Copy out all of the entries below word for word, with no changes.

## Data to use
━━━━━━━━━━━━━━━━

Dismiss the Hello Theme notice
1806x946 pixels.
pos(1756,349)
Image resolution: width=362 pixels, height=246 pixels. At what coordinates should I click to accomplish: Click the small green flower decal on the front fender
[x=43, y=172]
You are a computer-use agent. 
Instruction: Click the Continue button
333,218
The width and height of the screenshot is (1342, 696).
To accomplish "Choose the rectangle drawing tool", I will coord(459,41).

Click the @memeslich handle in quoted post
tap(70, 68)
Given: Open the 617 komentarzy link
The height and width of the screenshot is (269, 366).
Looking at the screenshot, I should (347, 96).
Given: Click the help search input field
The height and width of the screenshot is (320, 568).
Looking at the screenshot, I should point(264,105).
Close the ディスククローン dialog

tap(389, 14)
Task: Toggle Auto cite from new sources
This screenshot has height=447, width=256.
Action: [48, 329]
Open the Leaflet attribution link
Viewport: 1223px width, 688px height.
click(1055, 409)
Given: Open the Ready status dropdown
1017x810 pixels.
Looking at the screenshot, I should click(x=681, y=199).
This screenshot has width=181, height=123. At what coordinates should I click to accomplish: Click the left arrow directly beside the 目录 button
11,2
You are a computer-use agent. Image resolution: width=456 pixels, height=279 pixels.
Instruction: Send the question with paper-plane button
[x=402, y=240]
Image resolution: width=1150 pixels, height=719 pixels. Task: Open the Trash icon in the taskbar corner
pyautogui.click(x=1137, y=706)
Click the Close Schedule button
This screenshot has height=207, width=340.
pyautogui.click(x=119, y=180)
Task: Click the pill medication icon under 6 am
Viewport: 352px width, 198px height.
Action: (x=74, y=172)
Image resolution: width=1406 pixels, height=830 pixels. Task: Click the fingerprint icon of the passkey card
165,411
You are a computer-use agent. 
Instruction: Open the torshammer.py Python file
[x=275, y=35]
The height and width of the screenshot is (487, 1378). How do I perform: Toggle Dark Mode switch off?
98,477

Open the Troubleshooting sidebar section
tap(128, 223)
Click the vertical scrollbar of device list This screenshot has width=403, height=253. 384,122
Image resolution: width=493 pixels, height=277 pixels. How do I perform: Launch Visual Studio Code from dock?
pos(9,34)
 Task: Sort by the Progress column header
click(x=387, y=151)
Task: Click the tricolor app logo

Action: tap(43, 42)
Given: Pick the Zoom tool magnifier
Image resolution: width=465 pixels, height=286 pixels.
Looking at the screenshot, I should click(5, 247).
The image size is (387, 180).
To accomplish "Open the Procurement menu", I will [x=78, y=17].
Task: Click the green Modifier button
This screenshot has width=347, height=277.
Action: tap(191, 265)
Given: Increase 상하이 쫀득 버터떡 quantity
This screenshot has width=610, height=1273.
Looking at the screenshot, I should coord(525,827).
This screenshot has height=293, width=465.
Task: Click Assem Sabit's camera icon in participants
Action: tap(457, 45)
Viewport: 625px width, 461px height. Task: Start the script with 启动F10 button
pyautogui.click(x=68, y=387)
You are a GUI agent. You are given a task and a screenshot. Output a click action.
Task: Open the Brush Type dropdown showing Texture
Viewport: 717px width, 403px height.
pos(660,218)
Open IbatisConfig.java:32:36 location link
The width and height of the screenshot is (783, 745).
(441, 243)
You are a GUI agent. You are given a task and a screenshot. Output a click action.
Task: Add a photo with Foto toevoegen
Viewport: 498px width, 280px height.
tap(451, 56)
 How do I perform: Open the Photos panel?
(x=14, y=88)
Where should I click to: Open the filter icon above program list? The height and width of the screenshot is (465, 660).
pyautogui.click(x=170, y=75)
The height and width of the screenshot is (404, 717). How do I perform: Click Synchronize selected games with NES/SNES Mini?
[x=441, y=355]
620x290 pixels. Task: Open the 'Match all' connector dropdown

━━━━━━━━━━━━━━━━

## Result of this exercise
Dismiss the Hello Theme notice
1806x946 pixels.
pos(1756,349)
Image resolution: width=362 pixels, height=246 pixels. At what coordinates should I click to accomplish: Click the small green flower decal on the front fender
[x=43, y=172]
You are a computer-use agent. 
Instruction: Click the Continue button
333,218
The width and height of the screenshot is (1342, 696).
To accomplish "Choose the rectangle drawing tool", I will coord(459,41).

Click the @memeslich handle in quoted post
tap(70, 68)
Given: Open the 617 komentarzy link
The height and width of the screenshot is (269, 366).
Looking at the screenshot, I should (347, 96).
Given: Click the help search input field
The height and width of the screenshot is (320, 568).
Looking at the screenshot, I should point(264,105).
Close the ディスククローン dialog

tap(389, 14)
Task: Toggle Auto cite from new sources
This screenshot has height=447, width=256.
Action: [48, 329]
Open the Leaflet attribution link
Viewport: 1223px width, 688px height.
click(1055, 409)
Given: Open the Ready status dropdown
1017x810 pixels.
Looking at the screenshot, I should click(x=681, y=199).
This screenshot has width=181, height=123. At what coordinates should I click to accomplish: Click the left arrow directly beside the 目录 button
11,2
You are a computer-use agent. Image resolution: width=456 pixels, height=279 pixels.
Instruction: Send the question with paper-plane button
[x=402, y=240]
Image resolution: width=1150 pixels, height=719 pixels. Task: Open the Trash icon in the taskbar corner
pyautogui.click(x=1137, y=706)
Click the Close Schedule button
This screenshot has height=207, width=340.
pyautogui.click(x=119, y=180)
Task: Click the pill medication icon under 6 am
Viewport: 352px width, 198px height.
Action: (x=74, y=172)
Image resolution: width=1406 pixels, height=830 pixels. Task: Click the fingerprint icon of the passkey card
165,411
You are a computer-use agent. 
Instruction: Open the torshammer.py Python file
[x=275, y=35]
The height and width of the screenshot is (487, 1378). How do I perform: Toggle Dark Mode switch off?
98,477

Open the Troubleshooting sidebar section
tap(128, 223)
Click the vertical scrollbar of device list This screenshot has width=403, height=253. 384,122
Image resolution: width=493 pixels, height=277 pixels. How do I perform: Launch Visual Studio Code from dock?
pos(9,34)
 Task: Sort by the Progress column header
click(x=387, y=151)
Task: Click the tricolor app logo

Action: tap(43, 42)
Given: Pick the Zoom tool magnifier
Image resolution: width=465 pixels, height=286 pixels.
Looking at the screenshot, I should click(5, 247).
The image size is (387, 180).
To accomplish "Open the Procurement menu", I will [x=78, y=17].
Task: Click the green Modifier button
This screenshot has width=347, height=277.
Action: tap(191, 265)
Given: Increase 상하이 쫀득 버터떡 quantity
This screenshot has width=610, height=1273.
Looking at the screenshot, I should coord(525,827).
This screenshot has height=293, width=465.
Task: Click Assem Sabit's camera icon in participants
Action: tap(457, 45)
Viewport: 625px width, 461px height. Task: Start the script with 启动F10 button
pyautogui.click(x=68, y=387)
You are a GUI agent. You are given a task and a screenshot. Output a click action.
Task: Open the Brush Type dropdown showing Texture
Viewport: 717px width, 403px height.
pos(660,218)
Open IbatisConfig.java:32:36 location link
The width and height of the screenshot is (783, 745).
(441, 243)
You are a GUI agent. You are given a task and a screenshot. Output a click action.
Task: Add a photo with Foto toevoegen
Viewport: 498px width, 280px height.
tap(451, 56)
 How do I perform: Open the Photos panel?
(x=14, y=88)
Where should I click to: Open the filter icon above program list? The height and width of the screenshot is (465, 660).
pyautogui.click(x=170, y=75)
The height and width of the screenshot is (404, 717). How do I perform: Click Synchronize selected games with NES/SNES Mini?
[x=441, y=355]
620x290 pixels. Task: Open the 'Match all' connector dropdown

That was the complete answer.